Furthermore, evidence gathered would appear to prove conclusively not only that the ’Ndrangheta has infiltrated key sections of the Lombardy public service but also that it has established important contacts with members of Berlusconi’s ruling Freedom Party (PDL). Among those arrested this week were Michele Berlingieri, a policeman alleged to be on the ’Ndrangheta payroll, and Carlo Antonio Chiriaco, head of state health services in Pavia, near Milan. And wiretaps suggest that the ’Ndrangheta was busy “gathering votes” for Lombardy PDL figure Giancarlo Abelli – whether of its own volition or by way of a favour.

None of this could be described as a surprise. Investigators have known as much for years. One outstanding discovery does, however, emerge from this inquiry. Until

now investigators had been tempted to

credit individual ’Ndrangheta families, in Calabria and elsewhere – Australia, Canada, Germany and so on – with a large amount of autonomy. From this investigation, as evidenced by the film of the agm, another reality emerges: that of a tightly run vertical power structure in which sbagli (errors) tend to cost you your life and in which Il Crimine runs the show.

Another police film records the election of the leader of the Lombardy section of the ’Ndrangheta in October of last year. Once again it looks like it might be the Rotary Club’s annual outing: 23 men sit around a horseshoe-shaped table in an old people’s centre in a little town called Paderno Dugnano, 20km north of Milan.
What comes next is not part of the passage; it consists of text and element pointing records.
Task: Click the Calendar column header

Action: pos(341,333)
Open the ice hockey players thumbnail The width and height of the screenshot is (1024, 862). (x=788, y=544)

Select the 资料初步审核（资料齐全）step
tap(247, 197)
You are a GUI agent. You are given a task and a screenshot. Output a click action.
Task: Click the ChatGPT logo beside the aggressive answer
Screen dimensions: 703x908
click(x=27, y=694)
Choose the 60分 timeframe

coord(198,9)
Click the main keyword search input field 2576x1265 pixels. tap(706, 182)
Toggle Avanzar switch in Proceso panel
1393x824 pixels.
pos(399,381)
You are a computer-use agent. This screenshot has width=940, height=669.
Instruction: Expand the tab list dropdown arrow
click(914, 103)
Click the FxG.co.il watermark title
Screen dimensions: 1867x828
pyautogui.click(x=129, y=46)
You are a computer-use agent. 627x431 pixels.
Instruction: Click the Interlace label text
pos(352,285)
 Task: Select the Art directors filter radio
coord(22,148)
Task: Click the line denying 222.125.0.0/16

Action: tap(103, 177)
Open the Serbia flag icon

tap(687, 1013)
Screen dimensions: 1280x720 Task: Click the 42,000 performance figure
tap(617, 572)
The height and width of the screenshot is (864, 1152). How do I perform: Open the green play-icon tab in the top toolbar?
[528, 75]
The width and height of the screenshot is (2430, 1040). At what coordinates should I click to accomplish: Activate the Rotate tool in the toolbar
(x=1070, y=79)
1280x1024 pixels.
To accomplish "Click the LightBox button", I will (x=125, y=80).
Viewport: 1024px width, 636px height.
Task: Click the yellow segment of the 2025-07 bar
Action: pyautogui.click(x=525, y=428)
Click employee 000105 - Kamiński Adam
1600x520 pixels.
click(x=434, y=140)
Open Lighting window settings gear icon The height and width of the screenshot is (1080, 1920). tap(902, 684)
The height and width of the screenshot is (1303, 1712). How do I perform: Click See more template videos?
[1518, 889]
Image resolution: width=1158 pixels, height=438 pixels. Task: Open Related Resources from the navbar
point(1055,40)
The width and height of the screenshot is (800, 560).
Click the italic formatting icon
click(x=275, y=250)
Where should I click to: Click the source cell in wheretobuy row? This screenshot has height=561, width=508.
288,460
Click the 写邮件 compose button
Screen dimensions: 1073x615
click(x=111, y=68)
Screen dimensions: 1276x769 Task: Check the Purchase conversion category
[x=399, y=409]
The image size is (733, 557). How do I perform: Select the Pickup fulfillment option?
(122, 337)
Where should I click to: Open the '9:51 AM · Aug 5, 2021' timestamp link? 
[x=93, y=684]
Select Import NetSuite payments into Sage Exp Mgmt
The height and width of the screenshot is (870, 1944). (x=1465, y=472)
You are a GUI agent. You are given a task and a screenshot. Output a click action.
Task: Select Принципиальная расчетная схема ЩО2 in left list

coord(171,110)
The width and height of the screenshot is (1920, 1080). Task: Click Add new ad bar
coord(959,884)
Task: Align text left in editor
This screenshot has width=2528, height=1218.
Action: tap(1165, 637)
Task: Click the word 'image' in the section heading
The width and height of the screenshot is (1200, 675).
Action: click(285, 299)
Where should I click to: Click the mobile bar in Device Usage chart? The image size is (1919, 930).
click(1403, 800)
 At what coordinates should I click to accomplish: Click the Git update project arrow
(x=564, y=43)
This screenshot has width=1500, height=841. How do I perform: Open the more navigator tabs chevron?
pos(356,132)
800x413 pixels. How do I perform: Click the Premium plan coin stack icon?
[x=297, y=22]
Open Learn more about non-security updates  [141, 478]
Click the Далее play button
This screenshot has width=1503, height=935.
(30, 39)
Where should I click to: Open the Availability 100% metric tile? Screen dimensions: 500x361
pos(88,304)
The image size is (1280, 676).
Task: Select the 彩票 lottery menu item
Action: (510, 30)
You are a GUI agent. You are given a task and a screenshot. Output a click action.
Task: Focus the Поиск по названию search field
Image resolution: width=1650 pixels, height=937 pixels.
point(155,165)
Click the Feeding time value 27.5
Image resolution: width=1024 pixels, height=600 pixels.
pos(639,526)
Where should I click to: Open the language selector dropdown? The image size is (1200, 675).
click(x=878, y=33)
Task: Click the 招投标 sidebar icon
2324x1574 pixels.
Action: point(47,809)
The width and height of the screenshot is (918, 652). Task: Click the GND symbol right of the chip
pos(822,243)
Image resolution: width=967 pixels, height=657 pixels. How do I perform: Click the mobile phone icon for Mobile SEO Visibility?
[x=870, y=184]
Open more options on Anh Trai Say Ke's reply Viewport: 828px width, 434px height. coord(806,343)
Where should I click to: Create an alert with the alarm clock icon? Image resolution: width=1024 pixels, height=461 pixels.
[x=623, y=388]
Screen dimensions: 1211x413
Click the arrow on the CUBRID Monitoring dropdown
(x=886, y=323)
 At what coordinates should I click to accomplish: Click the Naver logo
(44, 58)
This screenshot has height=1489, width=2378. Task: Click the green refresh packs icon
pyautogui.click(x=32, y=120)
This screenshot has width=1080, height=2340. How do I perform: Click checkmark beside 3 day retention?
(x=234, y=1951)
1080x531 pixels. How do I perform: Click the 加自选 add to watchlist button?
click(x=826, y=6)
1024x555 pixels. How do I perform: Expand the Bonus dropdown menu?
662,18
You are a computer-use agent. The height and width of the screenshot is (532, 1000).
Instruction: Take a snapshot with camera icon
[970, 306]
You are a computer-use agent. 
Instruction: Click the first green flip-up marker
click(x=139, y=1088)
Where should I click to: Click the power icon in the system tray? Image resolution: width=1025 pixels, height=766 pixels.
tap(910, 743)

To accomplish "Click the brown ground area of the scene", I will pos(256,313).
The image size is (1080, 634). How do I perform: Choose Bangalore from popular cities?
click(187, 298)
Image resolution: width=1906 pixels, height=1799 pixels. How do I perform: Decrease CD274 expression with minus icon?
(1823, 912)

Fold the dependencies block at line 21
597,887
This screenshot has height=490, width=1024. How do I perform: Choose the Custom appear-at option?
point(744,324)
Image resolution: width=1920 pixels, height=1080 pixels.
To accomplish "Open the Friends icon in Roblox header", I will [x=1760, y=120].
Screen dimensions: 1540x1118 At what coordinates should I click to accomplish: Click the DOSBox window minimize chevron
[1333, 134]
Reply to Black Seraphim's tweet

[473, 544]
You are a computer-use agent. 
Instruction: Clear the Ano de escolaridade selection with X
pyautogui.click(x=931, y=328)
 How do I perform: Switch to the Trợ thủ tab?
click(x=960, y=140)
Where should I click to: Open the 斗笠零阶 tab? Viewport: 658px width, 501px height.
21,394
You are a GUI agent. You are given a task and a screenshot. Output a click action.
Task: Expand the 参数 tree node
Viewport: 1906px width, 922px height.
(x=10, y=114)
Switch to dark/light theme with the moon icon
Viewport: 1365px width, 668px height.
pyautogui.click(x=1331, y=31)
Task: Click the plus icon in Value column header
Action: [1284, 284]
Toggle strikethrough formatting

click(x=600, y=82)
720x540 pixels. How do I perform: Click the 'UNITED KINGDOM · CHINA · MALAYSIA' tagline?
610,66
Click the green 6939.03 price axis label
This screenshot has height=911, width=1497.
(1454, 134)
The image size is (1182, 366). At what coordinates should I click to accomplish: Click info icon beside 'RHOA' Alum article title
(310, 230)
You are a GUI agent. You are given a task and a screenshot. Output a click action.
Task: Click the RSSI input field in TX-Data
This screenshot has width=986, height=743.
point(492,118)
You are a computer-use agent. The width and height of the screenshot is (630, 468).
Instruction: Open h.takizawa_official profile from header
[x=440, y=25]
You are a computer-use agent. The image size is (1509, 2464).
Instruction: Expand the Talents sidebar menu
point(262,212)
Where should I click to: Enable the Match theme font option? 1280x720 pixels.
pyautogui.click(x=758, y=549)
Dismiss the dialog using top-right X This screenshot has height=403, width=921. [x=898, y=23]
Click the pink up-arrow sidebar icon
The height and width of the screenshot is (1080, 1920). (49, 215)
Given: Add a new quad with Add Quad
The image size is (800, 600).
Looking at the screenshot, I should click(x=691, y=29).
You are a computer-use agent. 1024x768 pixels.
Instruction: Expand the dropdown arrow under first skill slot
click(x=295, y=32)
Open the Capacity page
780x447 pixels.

Ribbons, rosettes and party bunting adorn the walls of the building, which, ironically, is named after Italy’s two most celebrated Mafia investigators, Giovanni Falcone and

Paolo Borsellino, killed by Cosa Nostra in 1992.

Local grand old man Pino Neri takes the microphone. He talks about the need to remain united and basically to obey orders from “down below” – that is, Calabria. He then calls for a toast to Nunzio Novella. A frisson goes through the gathering. The point about Novella is that he is dead, killed in August 2008 because he had dared to suggest that the Lombardy section might branch out on its own. Pino Neri’s call for a toast to Novella’s memory was a timely reminder to his dinner-party guests of just what might happen if any of them had similar ideas.

Lest anyone have doubts about the ferocity of the ’Ndrangheta, this investigation provides further documented evidence. Faced with a less-than-co-operative builder-cum-business- partner, Mafioso Salvatore Strangio suggests to his associates that they leave the bloody head of a goat or a dog at the guy’s front door, preferably with a crucifix attached, adding that if that does not scare the builder, then “the solution is to get him and put him in the boot of a car, take his mobile phone from him and take him out to the countryside somewhere and hang him up. Now, I’ve got

to be there for this, waiting for him, to hang him upside down and leave him hanging there”.

Hanging there, too, is an Italian state that never seems to win its eternal battle with the Mafia Hydra. According to ’Ndrangheta investigator Nicola Gratteri, even as Tuesday’s arrests were being made, new 14-year-old recruits were being enrolled into the organisation. Business is business.

Traditionally, four organised-crime syndicates have operated out of southern Italian bases: Cosa Nostra in Sicily, the ’Ndrangheta in Calabria, the Camorra in Campania and the Sacra Corona Unita in Puglia.

For the past decade, at least, the ’Ndrangheta has been the most powerful of these, a point underlined internationally by the ’Ndrangheta gangland war that saw six men gunned down outside a restaurant in the German town of Duisburg in the summer of 2007 (right). According to SOS Impresa, an anti-mafia monitoring group run by the national retailers’ association, the ’Ndrangheta last year had a turnover of €78 billion, and all organised crime in Italy accounted for €135 billion of turnover, or almost 9 per cent of Italian GDP.